This time, all Vidi grants will go to Randwijck institutes. Ali Jahanshahianvar (MUMC) is looking into a less invasive variant of deep brain stimulation that does not require surgery. He is going to try to stimulate the brain with ‘magnetoelectric nanoparticles’. At the moment, deep brain stimulation can lead to complications such as a brain haemorrhage.
Jordi Heijman intends to design new computer models to perfect the treatment of cardiac arrhythmia, and Bettina Sorger hopes to improve the communication and ‘self-effectiveness’ of children with serious motor disabilities.
The Vidi grants, intended to set up a research line, enable researchers to work for five years. There are winners in all kinds of disciplines, from the humanities to physics.

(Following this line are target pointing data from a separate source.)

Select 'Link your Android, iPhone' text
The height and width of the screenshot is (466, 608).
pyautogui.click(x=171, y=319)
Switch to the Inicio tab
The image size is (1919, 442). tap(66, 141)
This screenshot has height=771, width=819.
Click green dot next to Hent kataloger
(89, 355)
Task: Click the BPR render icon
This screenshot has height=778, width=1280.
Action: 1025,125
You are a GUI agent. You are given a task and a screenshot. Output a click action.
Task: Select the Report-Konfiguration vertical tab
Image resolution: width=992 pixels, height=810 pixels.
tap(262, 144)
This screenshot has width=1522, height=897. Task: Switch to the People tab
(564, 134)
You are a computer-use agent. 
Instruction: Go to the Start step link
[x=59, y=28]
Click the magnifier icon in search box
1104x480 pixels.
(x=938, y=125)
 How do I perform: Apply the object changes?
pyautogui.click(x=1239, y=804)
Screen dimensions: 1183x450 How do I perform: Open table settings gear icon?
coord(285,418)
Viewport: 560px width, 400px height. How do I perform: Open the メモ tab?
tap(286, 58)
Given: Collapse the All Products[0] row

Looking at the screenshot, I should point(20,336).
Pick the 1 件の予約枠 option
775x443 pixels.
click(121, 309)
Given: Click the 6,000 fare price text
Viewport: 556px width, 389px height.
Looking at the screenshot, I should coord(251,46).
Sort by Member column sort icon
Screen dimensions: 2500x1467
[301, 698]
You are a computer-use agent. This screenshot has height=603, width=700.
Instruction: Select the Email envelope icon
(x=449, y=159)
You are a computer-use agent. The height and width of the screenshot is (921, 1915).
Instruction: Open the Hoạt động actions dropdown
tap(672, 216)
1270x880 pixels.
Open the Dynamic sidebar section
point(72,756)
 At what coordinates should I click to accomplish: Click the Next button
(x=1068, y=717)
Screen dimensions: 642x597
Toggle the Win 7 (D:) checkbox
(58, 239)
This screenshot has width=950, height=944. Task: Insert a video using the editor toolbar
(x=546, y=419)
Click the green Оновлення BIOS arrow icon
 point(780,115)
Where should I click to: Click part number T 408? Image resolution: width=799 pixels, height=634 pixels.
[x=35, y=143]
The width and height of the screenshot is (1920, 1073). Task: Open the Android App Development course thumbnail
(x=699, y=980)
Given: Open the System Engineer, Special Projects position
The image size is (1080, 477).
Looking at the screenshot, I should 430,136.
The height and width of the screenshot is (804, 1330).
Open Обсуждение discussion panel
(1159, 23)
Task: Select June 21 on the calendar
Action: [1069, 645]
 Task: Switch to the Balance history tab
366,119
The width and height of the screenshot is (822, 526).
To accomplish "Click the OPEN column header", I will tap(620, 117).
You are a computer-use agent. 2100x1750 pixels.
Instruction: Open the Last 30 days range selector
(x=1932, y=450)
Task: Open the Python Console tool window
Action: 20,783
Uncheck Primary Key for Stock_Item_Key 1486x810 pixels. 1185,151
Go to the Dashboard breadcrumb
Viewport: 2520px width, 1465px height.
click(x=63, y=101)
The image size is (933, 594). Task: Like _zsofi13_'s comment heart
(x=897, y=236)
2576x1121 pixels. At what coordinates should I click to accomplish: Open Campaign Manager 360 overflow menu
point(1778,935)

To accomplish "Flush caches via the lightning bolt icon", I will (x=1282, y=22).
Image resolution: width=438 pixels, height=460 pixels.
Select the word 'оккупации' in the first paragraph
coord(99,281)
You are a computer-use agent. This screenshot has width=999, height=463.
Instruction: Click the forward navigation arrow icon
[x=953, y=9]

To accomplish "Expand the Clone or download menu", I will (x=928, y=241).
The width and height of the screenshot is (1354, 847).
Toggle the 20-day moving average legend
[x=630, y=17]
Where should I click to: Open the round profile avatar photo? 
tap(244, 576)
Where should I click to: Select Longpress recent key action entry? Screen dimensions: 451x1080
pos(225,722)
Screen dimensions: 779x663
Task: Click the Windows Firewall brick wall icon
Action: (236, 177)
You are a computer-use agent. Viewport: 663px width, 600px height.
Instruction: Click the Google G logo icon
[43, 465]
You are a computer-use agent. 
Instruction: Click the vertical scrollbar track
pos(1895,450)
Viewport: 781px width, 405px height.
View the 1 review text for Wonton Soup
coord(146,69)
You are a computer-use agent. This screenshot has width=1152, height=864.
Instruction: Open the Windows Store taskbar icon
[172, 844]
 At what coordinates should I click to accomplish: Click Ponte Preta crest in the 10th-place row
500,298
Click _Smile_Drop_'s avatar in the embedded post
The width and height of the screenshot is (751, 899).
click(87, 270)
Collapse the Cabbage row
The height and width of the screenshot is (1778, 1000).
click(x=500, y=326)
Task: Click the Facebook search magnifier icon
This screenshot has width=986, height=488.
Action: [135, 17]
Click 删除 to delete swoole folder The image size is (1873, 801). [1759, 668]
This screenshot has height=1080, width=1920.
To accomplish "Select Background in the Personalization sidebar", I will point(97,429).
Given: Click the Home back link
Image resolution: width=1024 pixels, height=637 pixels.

A mere 16 per cent of the applications were accepted. That is not a lot, but the acceptance percentage has been lower before. Women were successful slightly more than men: 17 against 15 per cent.
In this round, most of the grants went to the University of Amsterdam, which managed to score eight. The universities of Nijmegen, Wageningen and Leiden each received seven.
The grants are part of NWO’s Talent Programme. For junior researchers, there are Veni subsidies, the Vidi subsidies are for experienced researchers, and lastly researchers can apply for a Vici subsidy. The results of the Vici round will also follow this week.